Over the years, I have written a few fan letters to Amy Gerstler. In one early letter I imagined I was sending her The Bell Ringer. I said I had a suspicion that we were kindred, frolicsome souls.  In another I wrote that I had had a vision that she was the reincarnation of Emily Dickinson. I was certain that if she had her druthers, she would lead a cloistered existence. I asked if she, like Emily, had a large white dog, and if she, like me, was the kind of gal who prefers dogs to men.

  Screen Shot 2018-07-09 at 7.50.50 PMOne of my favorite Gerstler books was the out-of-print book, Past Lives, which looks like a grade school composition book and has a few pages that replicate first grade penmanship exercises, other pages with photographs stuck to them, and others are abecedaries and  others that I can’t describe. You have to see the book to believe it. Past Lives might not be Gerstler’s best book, but if you have a slightly perverse sense of humor, this is a book for you.

Of course, I didn’t just write fan letters in my journal. I also complained bitterly about po-biz.  I’ve always hated the process of entering the literary lottery. And like S., I like to bitch. In a one entry, written when I was taking a class in Cleveland with Alberta Turner, I wrote:

Alberta says I should start sending my work out, but I HATE submitting poems!! Just last month I sent 5 poems to New American Writing. I figure I am new to writing and American. So I qualify, right? Wrong. Paul, the editor, wrote back that I didn’t meet his “editorial needs.” What does the term, “editorial needs” mean? Can Paul’s needs be pinpointed?  Defined? Met? I am feeling miffed.

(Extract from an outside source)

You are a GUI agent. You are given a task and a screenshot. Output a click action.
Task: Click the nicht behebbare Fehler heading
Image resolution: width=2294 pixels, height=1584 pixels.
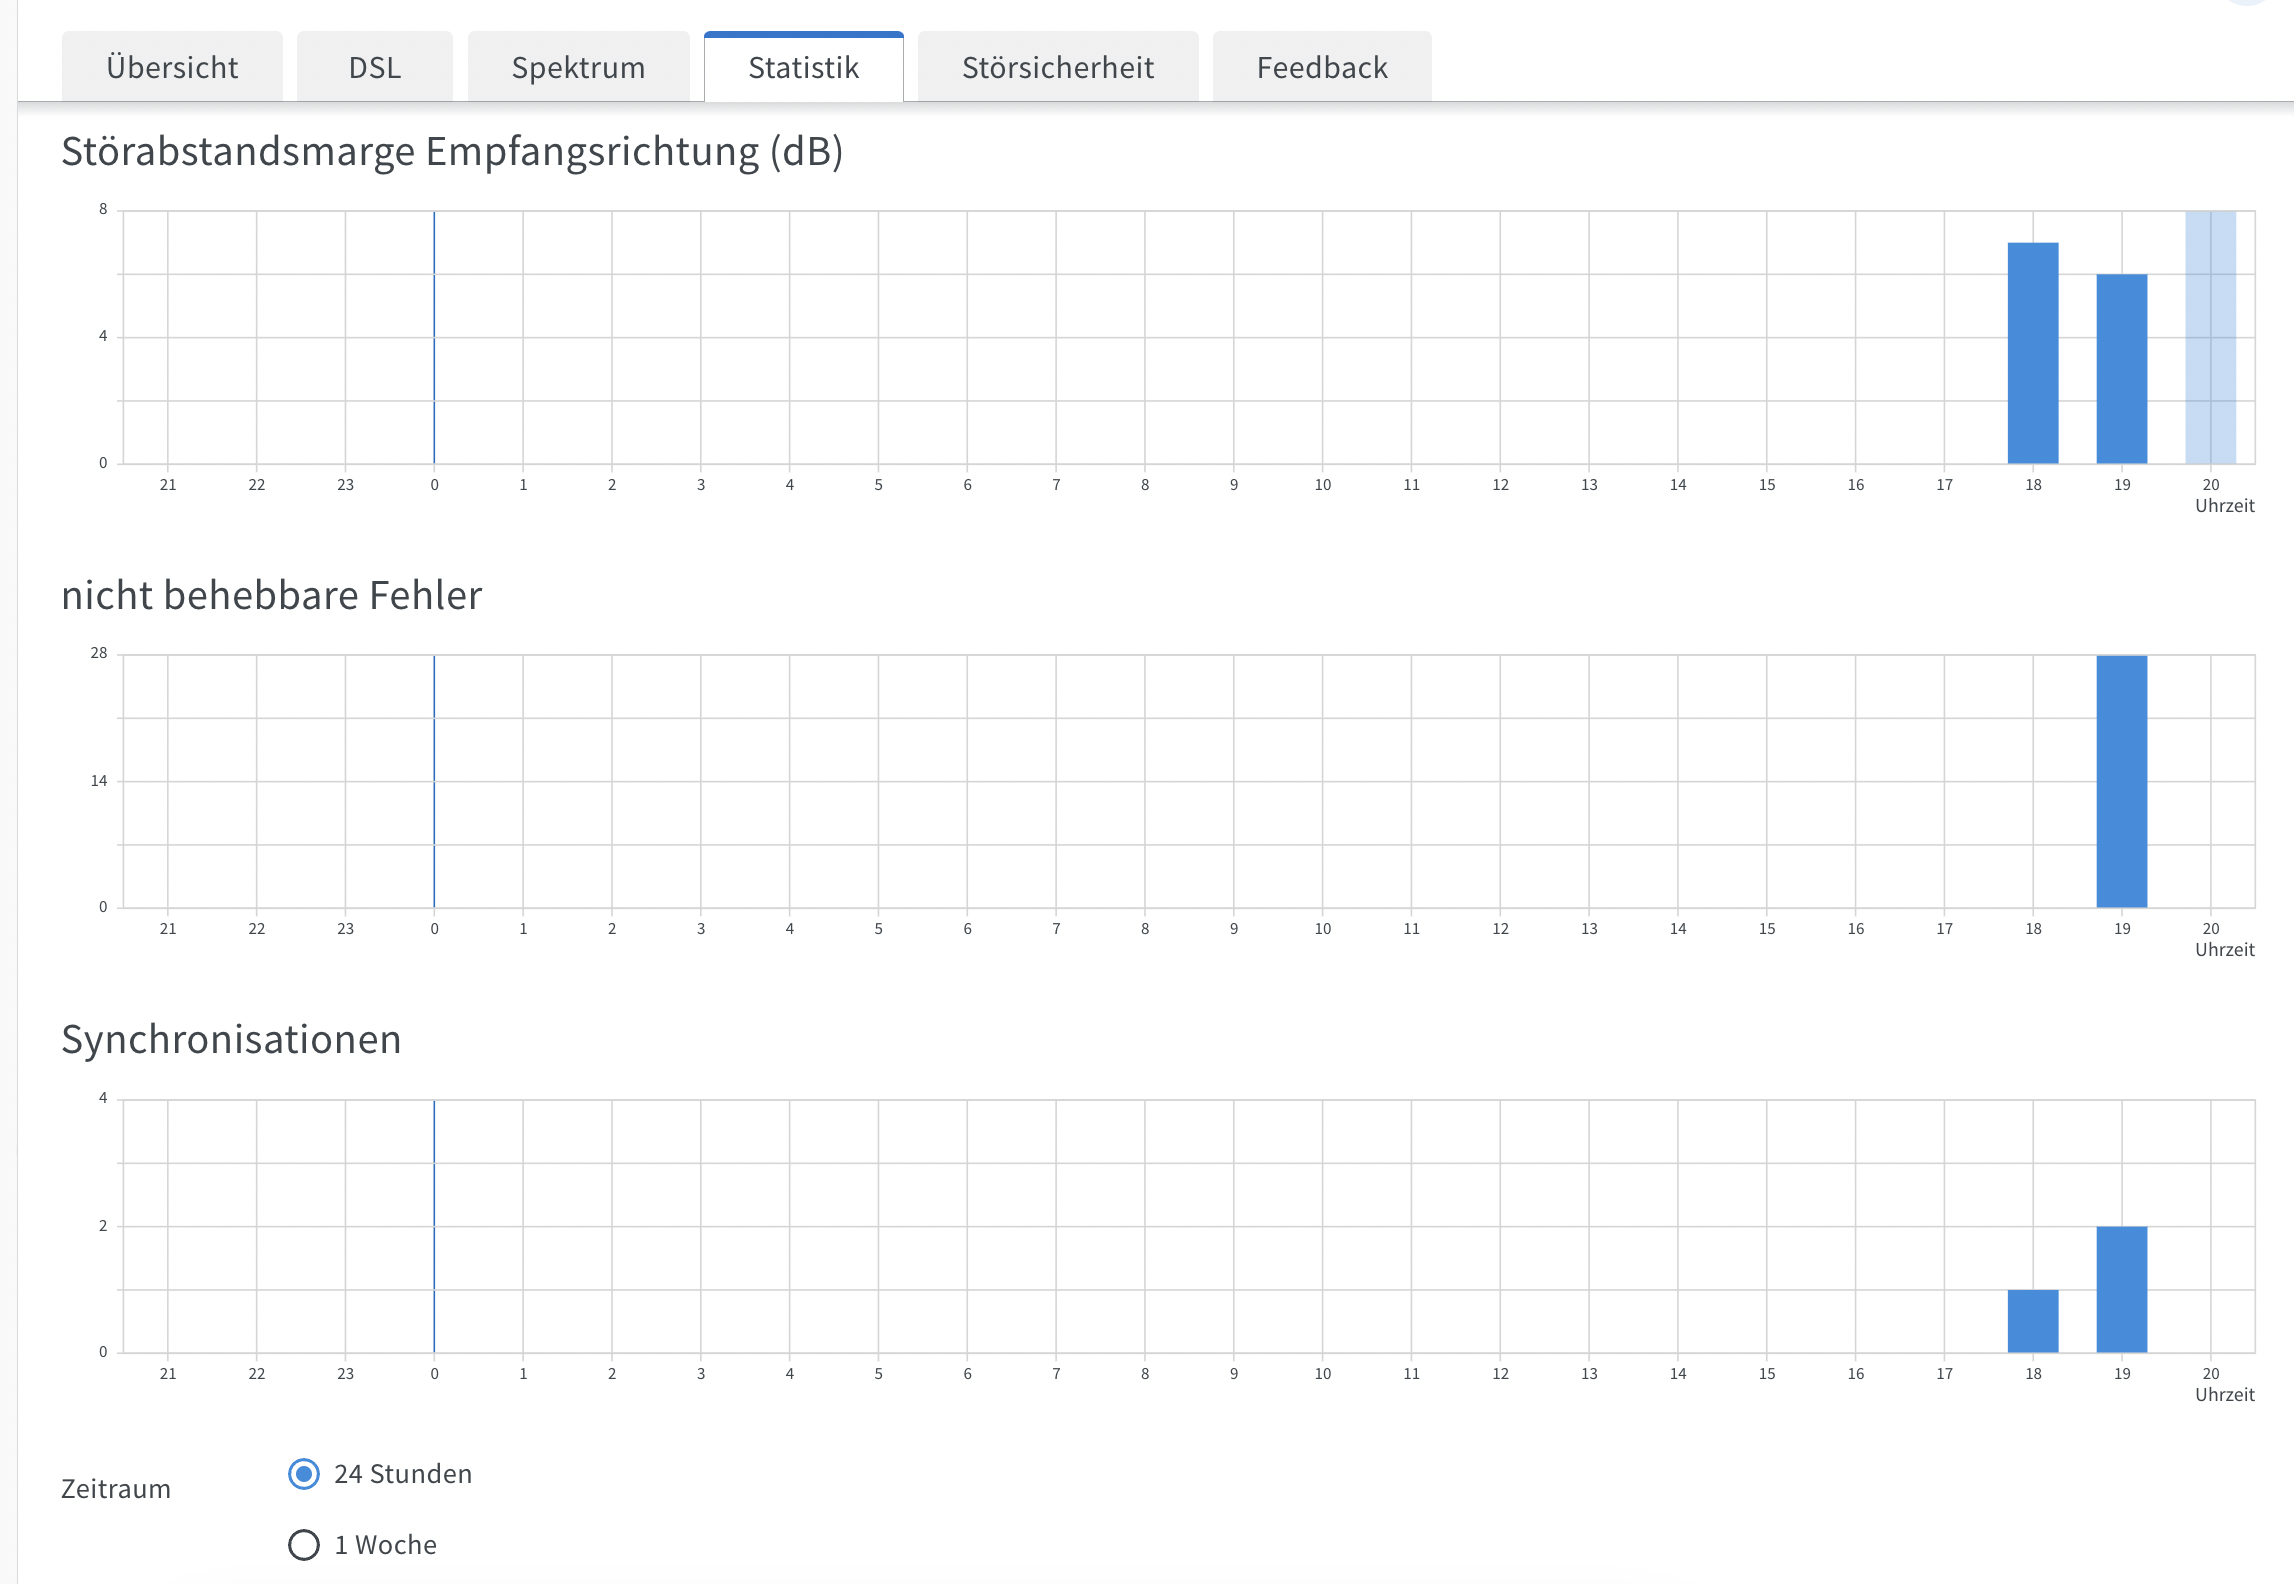(271, 596)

 Miffed was one of Alberta Turner’s words. She said all poets feel miffed. Like me Alberta Turner admired Amy Gerstler.  I remember once when she spent the night at our house in Cleveland, we talked into the night, and I showed her Gestler's fan letter to Boy George from her book, The True Bride.  Clearly, no one writes a fan letter like Amy Gerstler.

Dear Boy George,

Only three things on earth seem useful or soothing to me. One: wearing stolen clothes. Two: photos of exquisitely dressed redheads. Three, your voice on the radio. Those songs fall smack-dab into my range! Not to embarrass you with my raw American awe, or let you think I’m the kinda girl who bends over for any guy who plucks his eyebrows and can make tight braids—but you’re the plump bisexual cherub of the eighties: clusters of Rubens’ painted angels, plus a dollop of the Pillsbury dough boy, all rolled into one! We could go skating, or just lie around my house eating pineapple. I could pierce your ears: I know how to freeze the lobes with ice so it doesn’t hurt. When I misunderstand your lyrics, they get even better. I thought the line I’M YOUR LOVER, NOT YOUR RIVAL, WAS I’M ANOTHER, NOT THE BIBLE, OR PRIME YOUR MOTHER, NOT A LIBEL, OR UNDERCOVER BOUGHT ARRIVAL. Great, huh? See, we’re of like minds. I almost died when I read in the Times how you saved that girl from drowning . . . dived down and pulled the blubbering sissy up. I’d give anything to be the limp, dripping form you stumbled from the lake with, draped over your pale, motherly arms, in a grateful faint, as your mascara ran and ran.